The St. Lawrence River runs deep into the interior of the country. The 3,700 km route with five canals and 15 locks includes numerous commercial and industrial areas with a correspondingly large number of ports. A ship passing through the 15 locks from Montreal to Lake Erie crosses the international border between the USA and Canada 27 times. Last year, there were more ship transports again. Bulk shipments, in particular, are on the increase. Breakbulk shipments, on the other hand, were down despite a new service from the Spliethoff shipping company (see HANSA 03/2024).

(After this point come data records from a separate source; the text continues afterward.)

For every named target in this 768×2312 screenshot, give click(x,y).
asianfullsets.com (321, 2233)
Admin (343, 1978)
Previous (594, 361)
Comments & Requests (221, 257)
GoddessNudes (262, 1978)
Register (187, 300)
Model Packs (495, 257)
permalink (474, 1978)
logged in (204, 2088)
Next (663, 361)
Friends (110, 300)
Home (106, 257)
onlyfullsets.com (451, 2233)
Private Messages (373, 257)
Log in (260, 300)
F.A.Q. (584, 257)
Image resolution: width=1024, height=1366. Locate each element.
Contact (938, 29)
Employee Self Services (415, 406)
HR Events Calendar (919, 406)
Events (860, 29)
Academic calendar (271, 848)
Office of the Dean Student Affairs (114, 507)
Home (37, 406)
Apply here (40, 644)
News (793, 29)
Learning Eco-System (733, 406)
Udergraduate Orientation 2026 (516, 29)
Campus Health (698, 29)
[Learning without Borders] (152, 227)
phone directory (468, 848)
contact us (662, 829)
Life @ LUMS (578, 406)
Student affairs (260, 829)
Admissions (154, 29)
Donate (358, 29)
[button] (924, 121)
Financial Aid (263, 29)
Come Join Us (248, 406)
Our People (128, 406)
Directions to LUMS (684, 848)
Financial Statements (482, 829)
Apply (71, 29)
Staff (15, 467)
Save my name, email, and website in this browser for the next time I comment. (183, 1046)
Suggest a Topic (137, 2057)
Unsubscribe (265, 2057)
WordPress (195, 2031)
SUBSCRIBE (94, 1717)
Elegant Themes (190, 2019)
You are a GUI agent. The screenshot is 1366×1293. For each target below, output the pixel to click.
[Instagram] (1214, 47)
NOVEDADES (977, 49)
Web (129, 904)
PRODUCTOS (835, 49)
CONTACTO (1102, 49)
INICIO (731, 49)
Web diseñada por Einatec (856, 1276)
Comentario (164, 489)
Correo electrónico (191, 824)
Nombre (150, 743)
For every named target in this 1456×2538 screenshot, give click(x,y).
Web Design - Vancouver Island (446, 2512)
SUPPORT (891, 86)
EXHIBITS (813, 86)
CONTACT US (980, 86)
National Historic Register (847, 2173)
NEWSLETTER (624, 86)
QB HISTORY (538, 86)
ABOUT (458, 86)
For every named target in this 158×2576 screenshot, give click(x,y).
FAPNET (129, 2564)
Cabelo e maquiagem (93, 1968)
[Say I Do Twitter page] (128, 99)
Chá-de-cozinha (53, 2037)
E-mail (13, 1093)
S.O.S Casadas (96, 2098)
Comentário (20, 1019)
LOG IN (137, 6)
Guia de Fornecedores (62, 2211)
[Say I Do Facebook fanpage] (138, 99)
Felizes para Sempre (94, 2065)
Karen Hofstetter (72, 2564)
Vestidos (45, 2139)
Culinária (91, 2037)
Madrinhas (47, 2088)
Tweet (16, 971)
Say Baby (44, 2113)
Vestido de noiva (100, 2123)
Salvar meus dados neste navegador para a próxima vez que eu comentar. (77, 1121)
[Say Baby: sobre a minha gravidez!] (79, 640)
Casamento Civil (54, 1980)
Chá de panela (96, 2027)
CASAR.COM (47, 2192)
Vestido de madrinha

The number of transits, on the other hand, fell, from which one could conclude that larger ships or larger volumes per ship have passed through the cross-border waterway between the USA and Canada – were it not for an important time aspect. On the one hand, one could follow the authorities’ reasoning that the efficiency of the Seaway system has contributed to economic development on both sides of the border, with fewer empty transits and an additional 1.2 million tons of cargo.

On the other hand, the season also extended over a record period, so that more transits could have been expected. The Montreal-Lake Ontario section, including the US locks, was closed on January 5 and the Welland Canal on January 7. According to official statements, this was “the longest shipping season in the history” of the waterway system.

However, the authorities are demonstratively confident: “The Canadian government is determined to support the long-term economic growth and sustainability of the waterway,” said Transport Minister Pablo Rodriguez. “The performance of the Great Lakes St. Lawrence Seaway system continues to underscore its resilience and importance to the global maritime supply chain,” said Administrator Adam Tindall-Schlicht.

Algoma freighter opens season on St. Lawrence

The first vessel of the 2024 season was the Algoma Sault, an Equinox-class self-unloading bulk carrier that entered service in 2018 with new technology to increase fuel efficiency and reduce environmental impact.

Algoma Central Corporation, the ship’s owner, will celebrate its 125th anniversary in 2024. CEO Gregg Ruhl said: “The St. Lawrence Seaway is not just a passageway for ships, but also an important channel for Canada’s economic and environmental prosperity. Ship owners and operators, shippers, ports, shipyards, suppliers and the Seaway are all part of this vital binational network.”

Given the fuel efficiency of new ships and the Canadian and U.S. governments’ recently announced plan to establish a green shipping corridor, the St. Lawrence Seaway is positioned to be part of Canada’s solution to climate change challenges in the transportation sector. By using innovative technologies and generating electricity from hydropower, the SLSMC says it has already reduced greenhouse gas emissions by 58% compared to 2005.

“Moving more of the goods that power our economy by water will help optimise supply chains and realize the potential of the Green Shipping Corridor between the Great Lakes and the St. Lawrence River,” Bowles said. “We are optimistic about a strong shipping season and, thanks to our renewed long-term agreement with the Canadian government, we are confident that our system has a bright future.”